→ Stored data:
■ ■ ■ ■ ■ ■ ■

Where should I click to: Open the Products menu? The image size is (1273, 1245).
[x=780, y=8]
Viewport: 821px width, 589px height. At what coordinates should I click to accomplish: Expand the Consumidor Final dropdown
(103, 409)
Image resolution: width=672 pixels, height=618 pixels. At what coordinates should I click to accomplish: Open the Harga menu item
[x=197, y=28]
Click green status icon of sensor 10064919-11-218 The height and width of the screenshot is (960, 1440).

■ ■ ■ ■ ■ ■ ■

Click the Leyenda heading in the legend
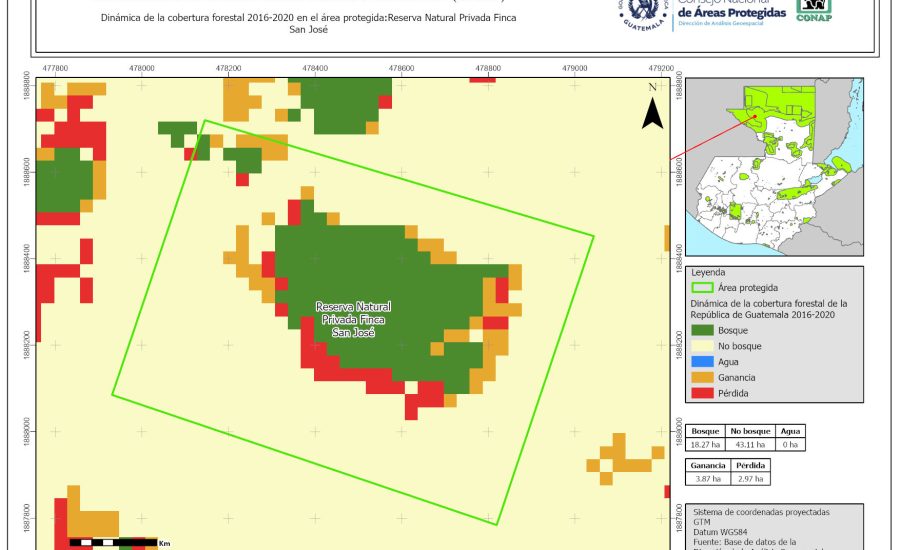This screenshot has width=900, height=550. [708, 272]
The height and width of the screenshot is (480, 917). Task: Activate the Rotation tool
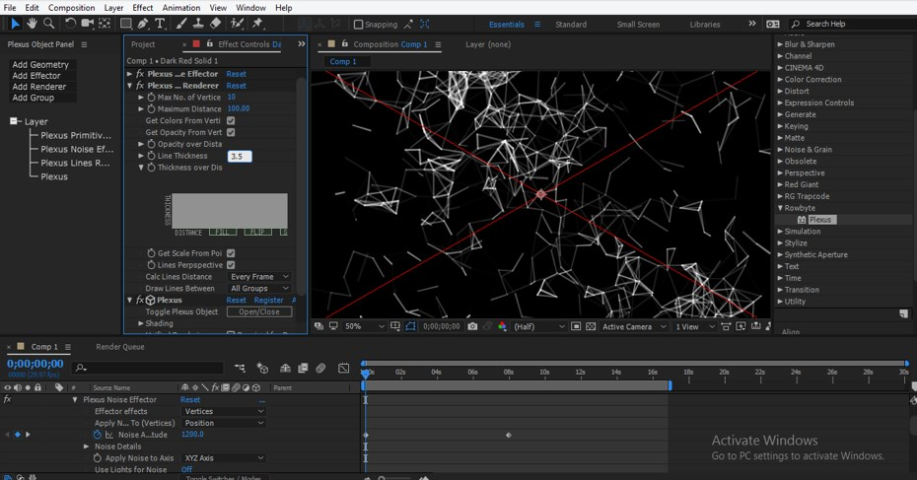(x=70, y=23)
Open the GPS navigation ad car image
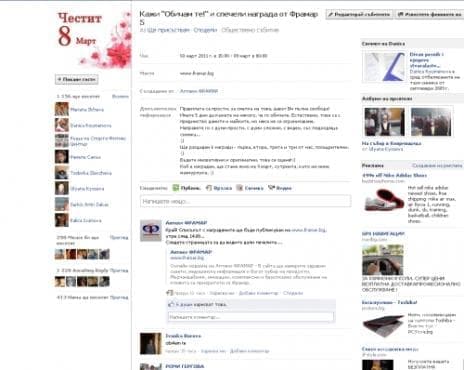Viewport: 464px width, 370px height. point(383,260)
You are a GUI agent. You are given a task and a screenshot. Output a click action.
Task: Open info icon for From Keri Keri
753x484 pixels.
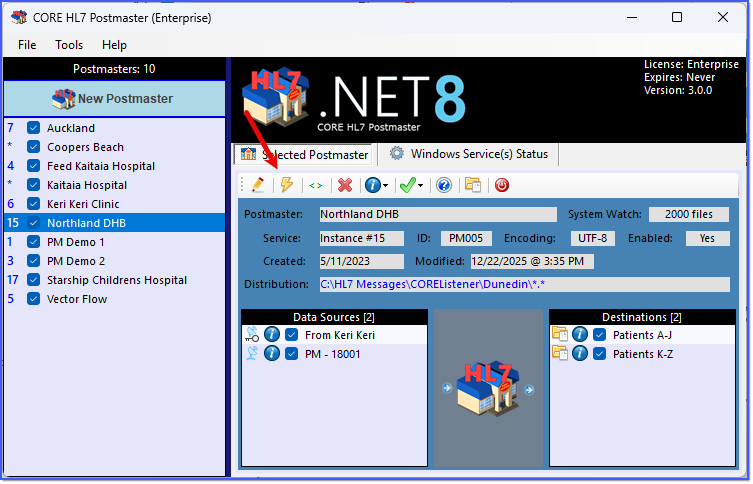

■ ■ ■ ■ ■ ■ ■

→ ACTIVITY:
Report how many lines of the data hold the string "icon"; give only the number.

→ RESPONSE AREA:
2